“Once again, the blind were told to wait to live on equal terms,” O’Connor said. He pointed out that despite the new rule, international web accessibility standards have been around since 1999.
The Association for Higher Education and People with Disabilities (AHEAD) joined the chorus in rejecting the last-minute change. “AHEAD and its members have long awaited clear and timely guidance that reflects current technologies, learning models and student needs,” said Katie Washington, AHEAD President.
The organization represents disability resource personnel, including ADA coordinators, at colleges and universities. “Delaying these updates slows critical momentum and leaves institutions without the clarity needed to fully realize equitable access,” Washington said.
Addressing the need for clear guidance
Corb O’Connor, who is blind, said the delay isn’t just about waiting another year for accessibility. “We’ve waited almost 36 years since the law that guaranteed these rights, the one that heralded a new era of access, was signed into law.”
He means Title II of the ADA, the 1990 law, which has long promised accessibility for people with disabilities, including in the digital realm. But before this rule, the ADA didn’t spell out what accessibility should look or sound like.
The new regulation announced in 2024 aimed to change this by directing institutions to a set of technical guidelines known as WCAG 2.1. Provides a clear checklist of accessibility requirements that their web and mobile content must meet.
This includes transcriptions for audio clips, captions for videos, and ensuring that PDF files and other web pages are friendly to screen readers, the assistive technology that blind people use to interpret visual content into audible speech.
“The certainty, clarity and timelines within these regulations have a powerful local impact,” said O’Connor, who is also the parent of a blind child. “Within minutes of the first meeting with my son’s elementary school principal, he knew the deadline was April 24, 2026.”
Jennifer Mattis was at the Department of Justice when the original rule was announced and helped draft it. She noted that there have been many previous attempts by the federal government to formalize web accessibility guidelines. And Mattis said that while the need for digital accessibility has been strong and clear from people with disabilities, calls for clear guidelines have also come from public institutions themselves.
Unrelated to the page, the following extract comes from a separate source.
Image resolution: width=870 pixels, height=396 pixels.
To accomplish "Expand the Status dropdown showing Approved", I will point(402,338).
“The whole point of this particular rule was to create certainty and clarity for everybody,” Mattis said. “To slow down the standards now, after 16 years and an incredibly thorough rulemaking process, is just senseless and cruel.”
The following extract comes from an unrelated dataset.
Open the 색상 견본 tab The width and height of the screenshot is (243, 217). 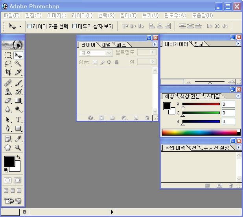[x=190, y=96]
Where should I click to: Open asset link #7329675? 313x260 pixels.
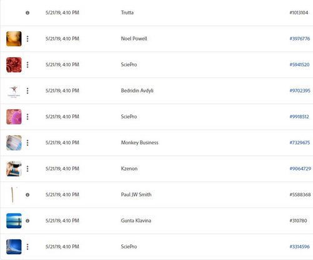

In delaying the new requirements, the Justice Department cited concerns from higher education, elementary and secondary education advocacy groups about the cost and staff resources needed to implement them.
“Many districts are already financially stretched and operating in an environment where schools are being asked to do more with less,” said Sasha Pudelski of AASA, the Association of School Administrators, which primarily represents K-12 school leaders.
AASA was one of the organizations that met with federal government officials to request a delay. The organization surveyed its members and found that most districts said they would struggle to pay for compliance costs.
“The scope, pace and unfunded nature of this requirement reflects a significant gap between federal expectations and the fiscal and human capital realities of local school systems,” Pudelski said.
While a federal digital accessibility rule may not be effective for at least another year, there are number on successful legal actions holding colleges and other responsible institutions for equal access to learning materials.